**PAGE:**

The Online Cooperative Publishing Act
(SafeSurf's Proposal for a Safe Internet Without Censorship)


Any law that seeks to regulate the Internet must first recognize the uniqueness of the medium.  The Internet is not the print media or the broadcast industry.  It is also not another form of phone conversation or a 900 number calling system.  Instead, the Internet is the manifestation of humankind's quest for limitless two-way interaction with thought.  The hyper-text layout allows us to change topics on a whim, travel to distant places, or gather world opinion on a subject in a matter of minutes. 

This distinctive nature of the Internet must be protected and even promoted by any legislation that claims to be fair to this medium.  The interaction between the one receiving data and the one publishing it is where the core of the law should focus.  Both sides have rights, the publisher has the First Amendment and the receiver has the right to be secure from harm in his home.  Proper Internet law should encourage a cooperative transfer of ideas in the form of data.  (It should be noted that it was the universal acceptance of basic rules of cooperation, rather than anarchy, that built the Internet. )

Any law that attempts to give one side or the other an unreasonable burden in conducting the transfer of data is doomed to failure.  The CDA was too burdensome on the publisher.  Its goal was to stop the flow of data, rather than to regulate the transfer for the benefit of all parties.

On the other hand, without a proper law, parents can purchase and activate measures to protect their children from adult material and still not feel secure in their homes from unwanted material.  This is because negligent publishing of data eventually allows material that can harm the child to enter the home.  Once this material is experienced by the child, the damage is done.  There is no "oops" factor, no way to undo the unwanted intrusion into a child's innocence. 

Most importantly, any Internet law must not censor thought.  It may regulate the labeling on the packaging but never the content.

With the goal of achieving a greater spirit of cooperation between the publisher and the receiver of online data, we propose the Online Cooperative Publishing Act.

**EXCERPTED RECORDS:**

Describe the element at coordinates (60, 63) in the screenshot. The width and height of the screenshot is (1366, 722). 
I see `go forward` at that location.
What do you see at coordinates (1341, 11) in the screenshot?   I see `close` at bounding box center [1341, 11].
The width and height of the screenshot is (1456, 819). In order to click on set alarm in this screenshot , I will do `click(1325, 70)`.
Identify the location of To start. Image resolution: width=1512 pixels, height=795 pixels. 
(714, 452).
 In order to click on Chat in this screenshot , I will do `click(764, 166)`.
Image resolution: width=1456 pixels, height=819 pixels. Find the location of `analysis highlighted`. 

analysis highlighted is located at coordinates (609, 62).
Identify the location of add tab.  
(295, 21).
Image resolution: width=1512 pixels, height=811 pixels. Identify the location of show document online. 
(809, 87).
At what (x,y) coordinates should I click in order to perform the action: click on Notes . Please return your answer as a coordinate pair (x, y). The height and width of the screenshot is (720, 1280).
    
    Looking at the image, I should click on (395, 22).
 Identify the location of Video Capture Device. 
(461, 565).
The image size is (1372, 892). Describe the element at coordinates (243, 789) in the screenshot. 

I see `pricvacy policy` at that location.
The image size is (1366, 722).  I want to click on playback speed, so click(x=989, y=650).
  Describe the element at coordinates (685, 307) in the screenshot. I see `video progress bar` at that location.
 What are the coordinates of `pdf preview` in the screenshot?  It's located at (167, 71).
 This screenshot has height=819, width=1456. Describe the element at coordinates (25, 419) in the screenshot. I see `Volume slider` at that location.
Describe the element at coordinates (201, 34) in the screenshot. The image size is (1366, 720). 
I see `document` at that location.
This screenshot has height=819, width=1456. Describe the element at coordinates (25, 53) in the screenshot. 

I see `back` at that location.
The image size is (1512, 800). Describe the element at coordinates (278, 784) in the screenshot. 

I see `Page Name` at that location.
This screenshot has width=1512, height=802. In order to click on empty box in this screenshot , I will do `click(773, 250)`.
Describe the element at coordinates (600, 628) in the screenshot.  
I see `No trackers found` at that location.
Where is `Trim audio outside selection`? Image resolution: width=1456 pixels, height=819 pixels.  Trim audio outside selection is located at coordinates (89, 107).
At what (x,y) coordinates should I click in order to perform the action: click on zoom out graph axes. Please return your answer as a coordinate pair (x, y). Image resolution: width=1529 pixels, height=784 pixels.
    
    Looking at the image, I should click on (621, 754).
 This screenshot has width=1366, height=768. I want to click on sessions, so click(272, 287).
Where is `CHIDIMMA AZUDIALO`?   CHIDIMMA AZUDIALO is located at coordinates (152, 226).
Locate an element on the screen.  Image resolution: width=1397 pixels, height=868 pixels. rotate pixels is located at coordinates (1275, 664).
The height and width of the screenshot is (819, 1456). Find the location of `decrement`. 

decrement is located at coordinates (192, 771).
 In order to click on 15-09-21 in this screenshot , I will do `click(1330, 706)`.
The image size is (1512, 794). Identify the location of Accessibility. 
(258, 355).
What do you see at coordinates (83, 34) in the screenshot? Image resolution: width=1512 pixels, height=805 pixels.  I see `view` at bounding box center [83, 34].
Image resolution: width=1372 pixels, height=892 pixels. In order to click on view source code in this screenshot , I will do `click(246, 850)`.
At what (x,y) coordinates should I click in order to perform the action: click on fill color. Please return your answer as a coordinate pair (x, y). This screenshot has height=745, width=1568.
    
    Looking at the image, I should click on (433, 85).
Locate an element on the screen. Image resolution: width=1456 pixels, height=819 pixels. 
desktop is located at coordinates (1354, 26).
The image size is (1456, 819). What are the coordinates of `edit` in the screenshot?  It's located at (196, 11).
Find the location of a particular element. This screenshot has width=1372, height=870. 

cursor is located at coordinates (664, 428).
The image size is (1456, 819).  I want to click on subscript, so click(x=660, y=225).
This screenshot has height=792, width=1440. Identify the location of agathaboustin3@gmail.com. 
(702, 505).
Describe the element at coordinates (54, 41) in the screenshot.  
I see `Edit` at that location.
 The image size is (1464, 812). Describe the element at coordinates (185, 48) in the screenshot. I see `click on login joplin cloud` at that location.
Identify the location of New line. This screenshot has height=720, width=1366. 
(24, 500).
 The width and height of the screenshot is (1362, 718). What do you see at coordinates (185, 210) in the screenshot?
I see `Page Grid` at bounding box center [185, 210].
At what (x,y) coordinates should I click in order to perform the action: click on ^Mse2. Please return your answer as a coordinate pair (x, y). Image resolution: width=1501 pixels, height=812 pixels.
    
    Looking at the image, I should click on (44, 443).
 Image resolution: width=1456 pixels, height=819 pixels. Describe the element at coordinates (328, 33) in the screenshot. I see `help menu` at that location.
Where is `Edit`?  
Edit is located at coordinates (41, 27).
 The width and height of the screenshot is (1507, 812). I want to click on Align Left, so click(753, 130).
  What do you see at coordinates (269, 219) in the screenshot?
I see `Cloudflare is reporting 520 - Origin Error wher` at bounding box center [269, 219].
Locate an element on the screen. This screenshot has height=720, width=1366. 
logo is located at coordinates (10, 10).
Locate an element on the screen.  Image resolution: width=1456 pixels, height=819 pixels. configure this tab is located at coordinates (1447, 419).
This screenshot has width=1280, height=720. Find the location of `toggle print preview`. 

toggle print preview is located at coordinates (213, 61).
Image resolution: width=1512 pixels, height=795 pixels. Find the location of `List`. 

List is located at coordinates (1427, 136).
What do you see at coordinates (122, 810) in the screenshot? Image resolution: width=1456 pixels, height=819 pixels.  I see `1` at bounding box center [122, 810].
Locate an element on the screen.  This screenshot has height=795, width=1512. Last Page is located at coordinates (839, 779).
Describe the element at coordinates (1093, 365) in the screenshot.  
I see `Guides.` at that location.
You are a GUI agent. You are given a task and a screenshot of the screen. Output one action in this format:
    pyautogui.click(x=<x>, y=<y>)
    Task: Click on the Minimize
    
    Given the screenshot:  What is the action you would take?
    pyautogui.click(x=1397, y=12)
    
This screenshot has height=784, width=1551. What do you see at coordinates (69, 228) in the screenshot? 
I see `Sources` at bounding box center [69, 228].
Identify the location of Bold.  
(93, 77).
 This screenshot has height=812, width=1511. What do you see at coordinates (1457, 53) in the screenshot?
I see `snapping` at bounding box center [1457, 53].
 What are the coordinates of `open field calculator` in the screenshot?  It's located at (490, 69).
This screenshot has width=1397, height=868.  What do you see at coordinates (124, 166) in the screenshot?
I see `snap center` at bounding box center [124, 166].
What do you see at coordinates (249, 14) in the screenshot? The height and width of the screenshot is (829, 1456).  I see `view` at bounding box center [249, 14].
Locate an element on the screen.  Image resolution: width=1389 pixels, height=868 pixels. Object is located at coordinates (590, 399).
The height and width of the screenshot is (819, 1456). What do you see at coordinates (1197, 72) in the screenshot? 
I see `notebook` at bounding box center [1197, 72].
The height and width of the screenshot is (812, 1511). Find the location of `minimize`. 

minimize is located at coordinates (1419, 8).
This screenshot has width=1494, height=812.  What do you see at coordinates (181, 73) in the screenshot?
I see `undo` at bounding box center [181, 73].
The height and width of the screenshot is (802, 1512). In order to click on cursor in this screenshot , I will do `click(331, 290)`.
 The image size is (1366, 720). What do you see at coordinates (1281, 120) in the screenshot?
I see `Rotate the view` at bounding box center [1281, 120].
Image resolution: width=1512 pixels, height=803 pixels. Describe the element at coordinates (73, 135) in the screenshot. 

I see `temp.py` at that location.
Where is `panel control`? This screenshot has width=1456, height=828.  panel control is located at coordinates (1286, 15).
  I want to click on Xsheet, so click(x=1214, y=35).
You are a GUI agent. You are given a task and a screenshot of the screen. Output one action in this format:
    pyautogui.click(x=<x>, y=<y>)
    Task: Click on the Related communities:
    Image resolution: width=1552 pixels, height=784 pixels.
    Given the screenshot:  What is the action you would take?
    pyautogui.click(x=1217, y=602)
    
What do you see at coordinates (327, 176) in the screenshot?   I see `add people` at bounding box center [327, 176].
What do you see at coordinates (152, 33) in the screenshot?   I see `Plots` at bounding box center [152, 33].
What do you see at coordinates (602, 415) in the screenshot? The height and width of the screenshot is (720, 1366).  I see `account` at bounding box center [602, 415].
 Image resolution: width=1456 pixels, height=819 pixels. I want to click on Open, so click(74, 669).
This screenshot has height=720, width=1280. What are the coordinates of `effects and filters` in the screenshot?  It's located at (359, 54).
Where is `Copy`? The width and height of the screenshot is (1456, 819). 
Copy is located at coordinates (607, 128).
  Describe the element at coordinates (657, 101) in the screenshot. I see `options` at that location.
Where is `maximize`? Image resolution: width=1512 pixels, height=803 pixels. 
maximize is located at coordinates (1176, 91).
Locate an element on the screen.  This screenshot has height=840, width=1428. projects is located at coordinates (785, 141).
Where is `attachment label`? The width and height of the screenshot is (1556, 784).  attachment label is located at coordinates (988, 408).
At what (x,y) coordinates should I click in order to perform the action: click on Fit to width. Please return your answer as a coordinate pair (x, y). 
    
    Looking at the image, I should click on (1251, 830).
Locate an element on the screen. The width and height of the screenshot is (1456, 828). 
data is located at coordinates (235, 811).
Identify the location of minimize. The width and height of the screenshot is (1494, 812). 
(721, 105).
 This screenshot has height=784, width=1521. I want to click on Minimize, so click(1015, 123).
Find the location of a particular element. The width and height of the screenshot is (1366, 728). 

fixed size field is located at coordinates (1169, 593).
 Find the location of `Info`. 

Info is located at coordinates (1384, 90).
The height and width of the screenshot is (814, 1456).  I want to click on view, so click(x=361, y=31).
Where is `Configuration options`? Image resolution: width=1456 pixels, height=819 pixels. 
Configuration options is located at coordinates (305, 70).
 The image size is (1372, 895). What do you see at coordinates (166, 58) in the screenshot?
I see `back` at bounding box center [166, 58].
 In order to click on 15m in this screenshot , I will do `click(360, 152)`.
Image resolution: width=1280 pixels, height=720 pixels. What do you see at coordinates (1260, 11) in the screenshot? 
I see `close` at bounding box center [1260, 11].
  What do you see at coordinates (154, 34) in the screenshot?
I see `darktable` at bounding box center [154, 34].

**DIRECTIVES:**
[1] In the SafeSurf proposal, copy the passage between "This distinctive nature" and "of all parties.", inclusive.
[2] According to the SafeSurf proposal, what built the Internet?
[3] Write the next part of the SafeSurf proposal, picking up after its final sentence.

**THE RESPONSES:**
[1]
This distinctive nature of the Internet must be protected and even promoted by any legislation that claims to be fair to this medium.  The interaction between the one receiving data and the one publishing it is where the core of the law should focus.  Both sides have rights, the publisher has the First Amendment and the receiver has the right to be secure from harm in his home.  Proper Internet law should encourage a cooperative transfer of ideas in the form of data.  (It should be noted that it was the universal acceptance of basic rules of cooperation, rather than anarchy, that built the Internet. )

Any law that attempts to give one side or the other an unreasonable burden in conducting the transfer of data is doomed to failure.  The CDA was too burdensome on the publisher.  Its goal was to stop the flow of data, rather than to regulate the transfer for the benefit of all parties.

[2] The universal acceptance of basic rules of cooperation, rather than anarchy, built the Internet.

[3]
It shall contain the following provisions:

1.      The right to be able to identify the adult rating of online content before it enters one's home shall be established.  This shall be a civil right giving the violated person or family the presumption in a suit against negligent publishers.

2.      Negligent publishing of data shall be defined as placing adult oriented material on the Internet in such a way or in such a location that it prevents its rating from being known.

3.      A rating shall be defined as a PICS compatible label that identifies degrees of adult content in a way that can be understood by computer filtering systems and is issued by a ratings service that has a minimum of 5,000 documented individuals using its system to mark their data.

4.      A publisher is defined as anyone who places computer data where it can be accessed by the general public without the use of a credit card or other secure verified ID or password given out only to adults.  Content that can only be accessed by the use credit cards or other secure verified IDs is not subject to this law. (Note: Web pages containing "free samples" of pornographic material presented by secure adult sites must be rated.)

5.      The code used to surround content published on the Internet shall be defined as packaging.  All government identification requirements shall be limited to the code of the packaging.  Nothing in this law shall be construed to require any altering or censorship of the content.

6.      Three types of online publishing shall be defined:

a) Publishers who accurately identify their data with a recognized labeling system. 

These publishers shall be considered to have satisfied the labeling requirement of the law.  The right to publish shall be completely protected for those who accurately label their material.  They shall be protected from all civil suits that argue negligent posting of data.  Only grossly mislabeled material can be prosecuted.  (Note: This is not a protection for obscene material.  This law will offer no protection for obscene material. Anything illegal off the Internet shall be illegal on the Internet.)

b) Publishers who mislabel their data to the degree that it enables a minor using a label filtering system to gain access to harmful material.

Publishers who recklessly mislabel may be criminally prosecuted for subverting a rating system to entice children to harmful material.  The mislabeling must be to the extent that it is completely unreasonable to accept it as accurate.  Only ratings that are too lenient can be prosecuted.

Data shall be considered to be mislabeled if it is posted in a newsgroup, directory or other joint area that has been labeled as free from material harmful to minors.  Posting unlabeled adult material to an area that has declared itself safe for children shall be considered a criminal assault on the rights of the receiver.

Tampering with another's label shall be criminal offense.  This type of vandalism violates the rights of both the publisher and the receiver.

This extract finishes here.